Cel therapy helps first Dutchman with autoimmune disease: ‘Promising’

Cel therapy helps first Dutchman with autoimmune disease: 'Promising'

For the first time, a Dutch person has been successfully treated for an autoimmune disease using cell therapy. The experimental treatment was applied by the Leiden University Medical Center. The treatment has already been successful several times abroad.

The patient was treated in February and had a very severe form of neurological lupus, writes the Leiden University Medical Center (LUMC) on Friday. This is an autoimmune disease in which certain cells – the so-called B cells – produce antibodies against healthy cells. As a result, the patient had, among other things, inflamed organs.

To counter this, the so-called CAR T-cell therapy is used. This treatment is currently only used against cancer. In this therapy, other immune cells – the so-called T cells – are taken from the blood and genetically modified, so that they recognize and destroy the cancer cells. The cells are, as it were, trained to fight the cancer.

Researchers have now discovered that this technique can also be used to attack cells that play a role in the development of autoimmune diseases. “Normally, your immune system should target pathogens such as bacteria, viruses or cancer,” says Margot Jak to NU.nl. She is a hematologist at the UMC Utrecht and not involved in this treatment.

In an autoimmune disease, the B cells turn against healthy cells. Therefore, the T cells in these patients are modified during treatment so that they attack these ‘wrong’ cells. “The idea is that you kill the wrong B cells. This ‘resets’ the immune system, as it were, and ensures that good B cells return.”

Treatment is promising

In this way, German researchers have cured eight patients of lupus. And now a patient in the Netherlands has also been treated in this way with the same autoimmune disease.

The Dutch patient is doing well, the LUMC reports. The hospital also reports that the patient no longer uses medication for lupus. Also, the swelling in the spinal cord has “significantly” decreased and the patient can use muscles that were previously unable to.

Jak calls the news promising. Currently, a lot of research is being done on people with an autoimmune disease in whom all other treatments have not worked. “This is certainly groundbreaking for those patients,” says Jak. “Almost all of them go into remission and seem to stay that way.”

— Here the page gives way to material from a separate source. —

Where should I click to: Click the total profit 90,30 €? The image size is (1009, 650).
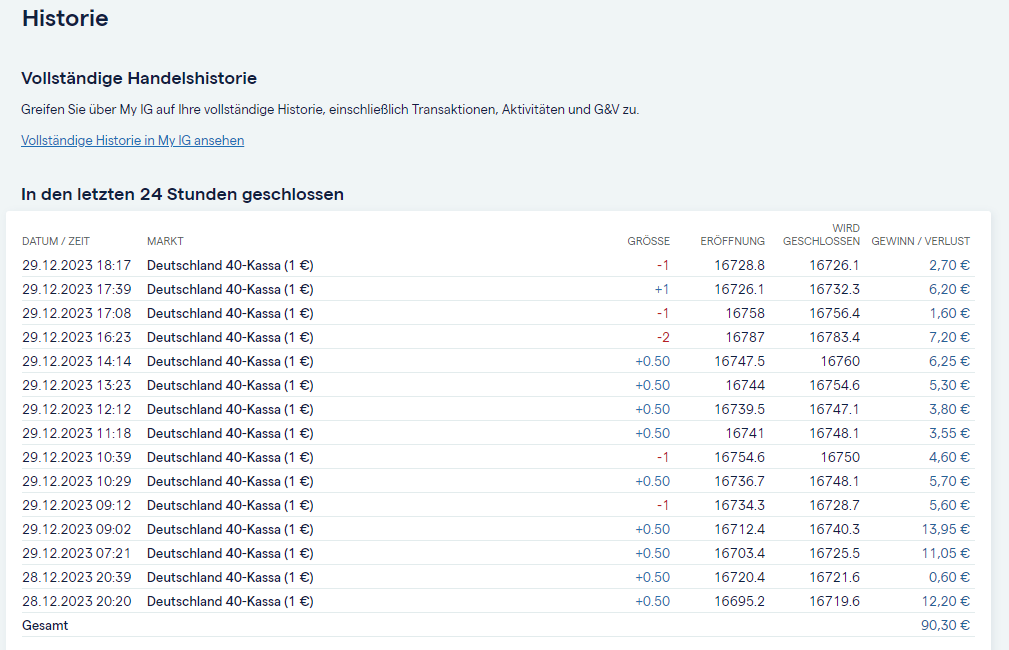[945, 625]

More research needed to apply therapy broadly

There are still some caveats to be placed on the application of the therapy. First of all, it is expensive: a treatment costs around 500,000 euros according to the LUMC. There are also several side effects. CAR T-cell therapy is still experimental and is not (yet) widely used in the Netherlands for the treatment of autoimmune diseases.

Yet the LUMC received approval to administer the therapy to this patient. According to the hospital, research into the treatment is still in an early stage in the Netherlands and large-scale studies still need to be carried out. “The broad application of the treatment will take a long time.”

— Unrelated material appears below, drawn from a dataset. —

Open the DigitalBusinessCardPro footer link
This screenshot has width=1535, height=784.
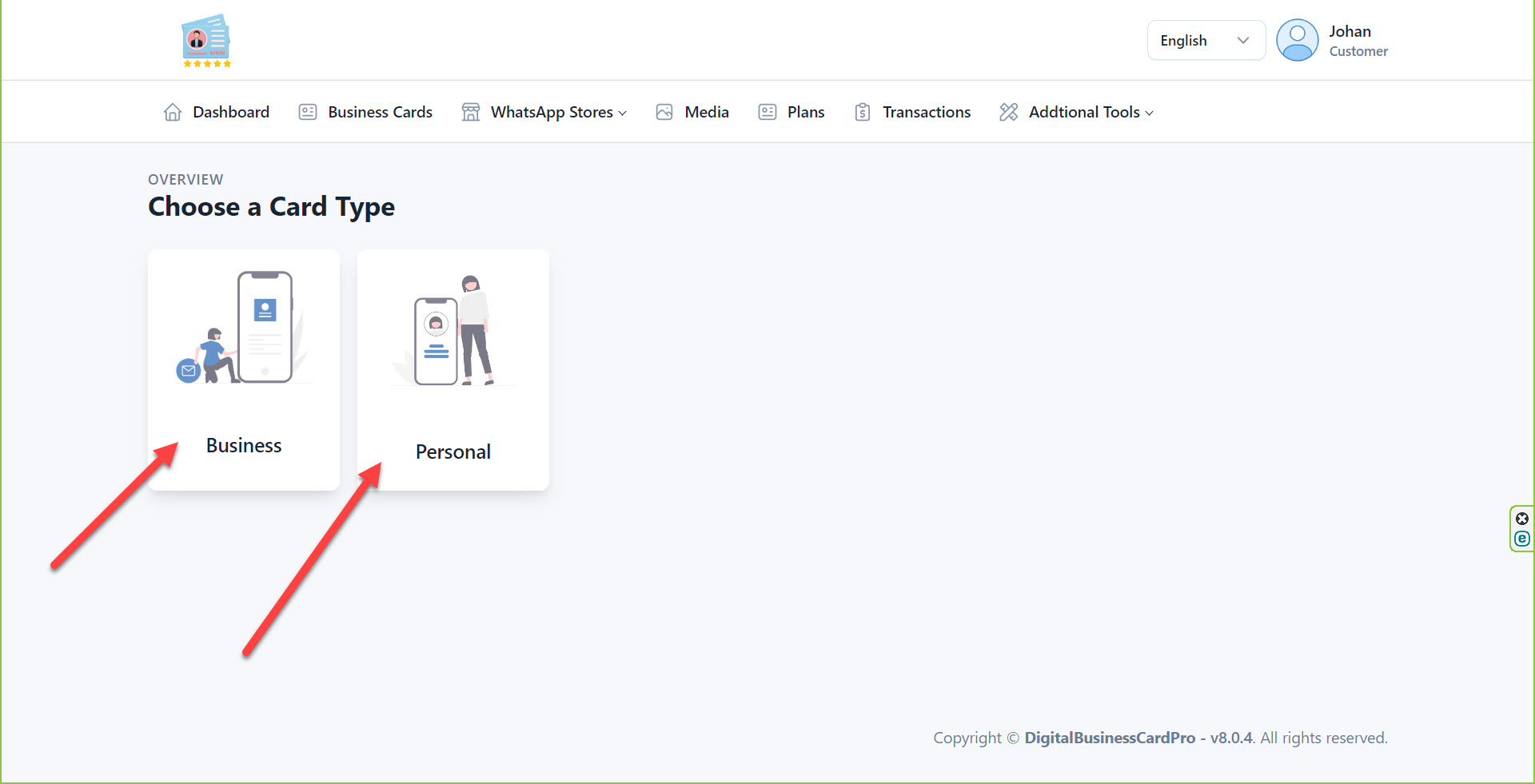coord(1110,738)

Jak also expects that research will be done in the near future by several Dutch hospitals into the use of CAR-T-cell therapy in autoimmune diseases. “It must first be proven effective and safe before costs for this will be reimbursed,” she says.

What is an autoimmune disease?

In healthy people, the immune system helps to stop and expel pathogens such as bacteria and viruses. In people with an autoimmune disease, the immune system attacks healthy cells.

There are different forms of autoimmune diseases. Well-known examples are rheumatism, diabetes type 1 and the muscle disease multiple sclerosis (MS). According to the RIVM, approximately one million people in the Netherlands suffer from an autoimmune disease.